PairGain Technologies
- Industry: Telecommunications equipment
- Founded: 1988
- Defunct: 2000
- Fate: Acquired by ADC Telecommunications
- Headquarters: Tustin, California, U.S.
- Website: pairgain.com at the Wayback Machine (archived 1998-06-27)

= PairGain Technologies =

U.S. telecommunications equipment company and DSL pioneer (1988–2000)

PairGain Technologies Inc. was an American telecommunications equipment manufacturer founded in 1988 and headquartered in Tustin, California.

The company became an early commercial leader in high-bit-rate digital subscriber line (HDSL) systems and digital pair-gain subscriber carrier equipment during the 1990s broadband expansion. Industry reporting credited PairGain with early dominance in HDSL transmission equipment during the initial business broadband rollout of the early 1990s.

In 2000, PairGain was acquired by ADC Telecommunications in a stock transaction valued at approximately US$1.6 billion.

== Pair gain technology ==

The company’s name referenced the telecommunications concept of pair gain, in which multiple voice or data channels are carried over a single copper pair using multiplexing or concentration techniques. PairGain’s early products were associated with subscriber carrier and copper-loop capacity expansion technologies before the company expanded into DSL transmission systems.

== History ==

=== Founding and early growth ===

The company was founded in 1988.

PairGain was established by engineers including Howard S. Flagg and Ben Itri, both graduates of The Cooper Union.

IEEE Spectrum reported that former TRW engineers founded PairGain to develop DSL transceivers and introduced an HDSL system that achieved substantial early market share in business broadband deployments.

PairGain completed an initial public offering in 1993.

=== Market position and expansion ===

During the mid-to-late 1990s broadband expansion, PairGain expanded into:

- HDSL and HDSL2 access systems
- Subscriber carrier systems
- T1/E1 access platforms
- DSL line cards and DSLAM equipment
- Licensed DSL chipset designs

EE Times described PairGain as an early DSL specialist that promoted HDSL solutions in the early 1990s and later supported both symmetric and asymmetric DSL technologies.

Fiscal year 1999 revenue was reported at approximately $224.9 million.

=== Microelectronics divestiture ===

In 1999, the company sold its microelectronics design group.

=== 1999 investigation and internet hoax ===

In 1999, two executives were probed in a criminal investigation.

Separately, a fabricated online takeover report in April 1999 temporarily inflated PairGain’s share price.

The U.S. Securities and Exchange Commission later filed enforcement action against the individual responsible.

=== Acquisition ===

PairGain was acquired by ADC Telecommunications in 2000.

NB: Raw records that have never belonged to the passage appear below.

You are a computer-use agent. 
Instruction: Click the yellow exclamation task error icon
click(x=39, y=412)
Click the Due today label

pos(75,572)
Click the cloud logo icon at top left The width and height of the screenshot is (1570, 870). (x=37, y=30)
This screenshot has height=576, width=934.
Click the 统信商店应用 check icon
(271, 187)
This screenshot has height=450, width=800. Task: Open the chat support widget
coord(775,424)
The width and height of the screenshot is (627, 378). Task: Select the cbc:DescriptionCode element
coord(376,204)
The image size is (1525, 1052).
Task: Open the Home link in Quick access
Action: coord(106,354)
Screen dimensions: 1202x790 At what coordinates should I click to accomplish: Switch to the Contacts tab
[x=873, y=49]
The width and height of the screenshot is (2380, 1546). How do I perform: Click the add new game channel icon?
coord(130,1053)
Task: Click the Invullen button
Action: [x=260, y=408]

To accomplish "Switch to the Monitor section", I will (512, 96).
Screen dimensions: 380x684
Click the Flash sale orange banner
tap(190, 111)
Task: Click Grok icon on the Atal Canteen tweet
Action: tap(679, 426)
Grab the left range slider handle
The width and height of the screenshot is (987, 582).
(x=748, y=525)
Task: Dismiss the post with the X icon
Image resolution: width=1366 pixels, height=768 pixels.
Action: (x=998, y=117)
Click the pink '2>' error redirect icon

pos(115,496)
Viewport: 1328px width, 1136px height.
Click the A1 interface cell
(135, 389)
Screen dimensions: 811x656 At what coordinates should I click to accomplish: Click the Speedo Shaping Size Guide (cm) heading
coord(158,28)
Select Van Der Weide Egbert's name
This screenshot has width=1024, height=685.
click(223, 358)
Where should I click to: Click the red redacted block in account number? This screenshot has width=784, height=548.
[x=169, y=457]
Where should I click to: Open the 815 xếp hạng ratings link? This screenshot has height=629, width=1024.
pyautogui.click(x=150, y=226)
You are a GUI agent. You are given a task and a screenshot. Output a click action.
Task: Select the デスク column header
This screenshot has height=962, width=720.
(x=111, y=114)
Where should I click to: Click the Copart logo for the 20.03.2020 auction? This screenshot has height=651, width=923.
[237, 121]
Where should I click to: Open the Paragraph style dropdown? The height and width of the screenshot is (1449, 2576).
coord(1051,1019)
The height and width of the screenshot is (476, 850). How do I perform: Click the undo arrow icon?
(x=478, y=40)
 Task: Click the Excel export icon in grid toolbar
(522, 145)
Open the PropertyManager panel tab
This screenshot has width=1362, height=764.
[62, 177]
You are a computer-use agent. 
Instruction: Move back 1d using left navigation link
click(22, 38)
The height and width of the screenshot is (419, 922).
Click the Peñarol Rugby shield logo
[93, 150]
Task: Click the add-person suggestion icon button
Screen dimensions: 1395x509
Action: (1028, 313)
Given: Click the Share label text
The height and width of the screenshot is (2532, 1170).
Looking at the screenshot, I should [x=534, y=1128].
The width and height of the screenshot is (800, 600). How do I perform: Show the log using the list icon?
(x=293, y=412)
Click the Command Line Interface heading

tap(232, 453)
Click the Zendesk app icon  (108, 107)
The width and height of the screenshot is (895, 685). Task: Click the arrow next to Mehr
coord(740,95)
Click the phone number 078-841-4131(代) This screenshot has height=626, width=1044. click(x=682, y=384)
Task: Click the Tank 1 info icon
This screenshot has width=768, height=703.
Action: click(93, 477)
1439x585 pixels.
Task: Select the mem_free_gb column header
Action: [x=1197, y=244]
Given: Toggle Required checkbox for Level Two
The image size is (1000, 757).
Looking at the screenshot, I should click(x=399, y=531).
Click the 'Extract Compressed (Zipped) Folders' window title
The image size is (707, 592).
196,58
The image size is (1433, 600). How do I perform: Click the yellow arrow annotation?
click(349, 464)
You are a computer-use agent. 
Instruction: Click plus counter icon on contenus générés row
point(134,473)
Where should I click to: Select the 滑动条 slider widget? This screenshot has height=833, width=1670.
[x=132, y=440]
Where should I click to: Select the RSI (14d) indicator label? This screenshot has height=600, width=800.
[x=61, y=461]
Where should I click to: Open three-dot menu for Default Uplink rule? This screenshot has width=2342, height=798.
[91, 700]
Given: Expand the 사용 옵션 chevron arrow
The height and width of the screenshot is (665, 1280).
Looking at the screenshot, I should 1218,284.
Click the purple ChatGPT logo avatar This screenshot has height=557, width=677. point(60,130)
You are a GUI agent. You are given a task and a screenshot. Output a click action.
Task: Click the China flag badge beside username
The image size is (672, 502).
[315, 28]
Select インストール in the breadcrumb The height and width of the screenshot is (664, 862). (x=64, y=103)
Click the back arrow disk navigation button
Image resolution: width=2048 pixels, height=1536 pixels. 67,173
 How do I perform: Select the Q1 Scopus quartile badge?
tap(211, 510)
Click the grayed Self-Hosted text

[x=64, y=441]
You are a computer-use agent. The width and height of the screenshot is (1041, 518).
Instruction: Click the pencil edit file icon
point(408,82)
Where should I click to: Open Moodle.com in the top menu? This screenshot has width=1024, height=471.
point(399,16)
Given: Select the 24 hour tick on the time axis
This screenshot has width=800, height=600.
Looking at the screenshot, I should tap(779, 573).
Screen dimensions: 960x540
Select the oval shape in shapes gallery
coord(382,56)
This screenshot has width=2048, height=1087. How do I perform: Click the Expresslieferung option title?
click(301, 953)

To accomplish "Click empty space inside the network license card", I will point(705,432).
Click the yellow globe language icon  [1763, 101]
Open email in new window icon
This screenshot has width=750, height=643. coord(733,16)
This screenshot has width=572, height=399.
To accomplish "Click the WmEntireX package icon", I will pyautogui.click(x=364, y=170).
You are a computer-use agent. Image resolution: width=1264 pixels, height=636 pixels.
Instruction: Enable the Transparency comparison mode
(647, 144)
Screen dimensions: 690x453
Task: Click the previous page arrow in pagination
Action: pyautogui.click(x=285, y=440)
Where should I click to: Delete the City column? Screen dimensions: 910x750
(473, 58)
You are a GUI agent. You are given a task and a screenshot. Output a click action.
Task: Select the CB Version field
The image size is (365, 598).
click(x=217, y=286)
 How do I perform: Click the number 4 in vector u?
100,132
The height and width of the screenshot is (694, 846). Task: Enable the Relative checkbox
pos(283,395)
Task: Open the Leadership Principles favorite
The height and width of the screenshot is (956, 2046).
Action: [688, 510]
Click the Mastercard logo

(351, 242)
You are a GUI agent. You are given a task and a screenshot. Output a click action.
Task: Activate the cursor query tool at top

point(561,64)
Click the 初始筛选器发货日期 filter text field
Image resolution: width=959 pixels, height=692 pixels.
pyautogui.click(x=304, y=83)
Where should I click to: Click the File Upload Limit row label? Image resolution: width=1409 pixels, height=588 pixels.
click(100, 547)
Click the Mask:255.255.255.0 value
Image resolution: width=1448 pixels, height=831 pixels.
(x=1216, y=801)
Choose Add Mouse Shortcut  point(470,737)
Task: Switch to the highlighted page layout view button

== Patents and intellectual property ==

Patent databases list PairGain Technologies Inc. as assignee on multiple U.S. patents relating to DSL transmission and pair-gain systems.

Representative patents include:

- "Oversampled digital-to-analog converter for multilevel data transmission"
- "Timing recovery system for digital subscriber line transceivers"
- "Conditioner unit for pair gain test controller"

== Legacy ==

Following its acquisition, PairGain’s DSL and subscriber carrier technologies were integrated into ADC Telecommunications’ broadband access portfolio.

The company is frequently cited in retrospective accounts of early DSL commercialization and the expansion of broadband services over legacy copper telephone infrastructure.